Young soybean plants are sprayed with an aqueous emulsion comprising 400 ppm of test compound. After the spray coating has dried, the soybean plants are populated with 10 Spodoptera littoralis caterpillars in the third stage and then placed in a plastics container. The percentage reduction in the population and the percentage reduction in feeding damage (% activity) are determined 3 days later by comparing the number of dead caterpillars and the feeding damage on the treated plants with that on untreated plants. Compounds of the Tables exhibit good activity in this test.

Example B- 13: Action against Nilaparvata lugens

Rice plants are sprayed with an aqueous emulsion comprising 400 ppm of test compound.

After the spray coating has dried, the rice plants are populated with plant hopper larvae in the 2nd and 3rd stages. Evaluation is made 21 days later. The percentage reduction in the population (% activity) is determined by comparing the number of surviving plant hoppers on the treated plants with that on untreated plants.

The compounds of the Tables are more than 90 % effective.

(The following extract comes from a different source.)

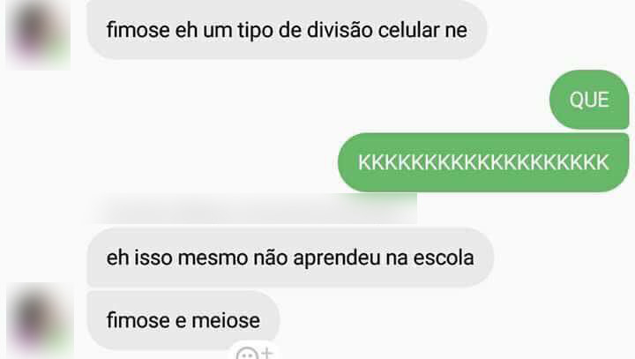Click 'fimose' in the bottom message
Screen dimensions: 635x359
pyautogui.click(x=138, y=320)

Example B-14: Action against Plutella xylostella caterpillars

Young cabbage plants are sprayed with an aqueous emulsion comprising 400 ppm of test compound. After the spray coating has dried, the cabbage plants are populated with

10 Plutella xylostella caterpillars in the third stage and placed in a plastics container.

Evaluation is made 3 days later. The percentage reduction in the population and the percentage reduction in feeding damage (% activity) are determined by comparing the number of dead caterpillars and the feeding damage on the treated plants with that on untreated plants.

Compounds of the Tables exhibit good activity.

Example B-15: Action against Musca domestica

A sugar cube is treated with a solution of the test compound in such a manner that after drying overnight the concentration of test compound in the sugar is 250 ppm. The treated sugar cube, together with a wet cotton wool swab and 10 Musca domestica adults of an

OP-resistant strain, is placed in an aluminium dish, covered with a glass beaker and incubated at 25°C. After 24 hours the mortality is determined.

Compounds of the Tables exhibit good activity.

Biological Examples: C. Acaricidal action

Example B-16: Action against Tetranychus urticae

Young bean plants are populated with a mixed population of Tetranychus urticae and sprayed one day later with an aqueous emulsion comprising 400 ppm of test compound. The plants arc then incubated for 6 days at 25°C and then evaluated. The percentage reduction in the population (% activity) is determined by comparing the number of dead eggs, larvae and adults on the treated plants with that on untreated plants. Compounds of the Tables exhibit good activity.

Example B-17: Action against a mixed population of Tetranychus cinnabarinus Dilution series

Dwarf beans in the 2-leaf stage are populated with a mixed population (eggs, larvae/- nymphs, adults) of an OP-tolerant strain of Tetranychus cinnabarinus. The test compounds are applied to the plants 24 hours after infection in concentrations of 200. 100. 50 mg a.i./l in an automatic spraying chamber. The test compounds are in the form of formulations and are diluted to the corresponding concentrations with water. 2 and 7 days after application the test is evaluated for % mortality in respect of eggs, larvae/nymphs and adults. Compounds of the Tables exhibit over 70 % mortality in dilutions down to 50 mg a.i./litre.

Example B-18: Action against Boophilus microplus

Adult female ticks which are replete with blood are affixed to a PVC plate and covered with a cotton wool swab. 10 ml of an aqueous test solution comprising 125 ppm of the test compound are poured over the test insects. The cotton wool swab is removed and the ticks are incubated for 4 weeks until oviposition has taken place. The action manifests itself either as mortality or sterility of the females or as ovidical action in the eggs.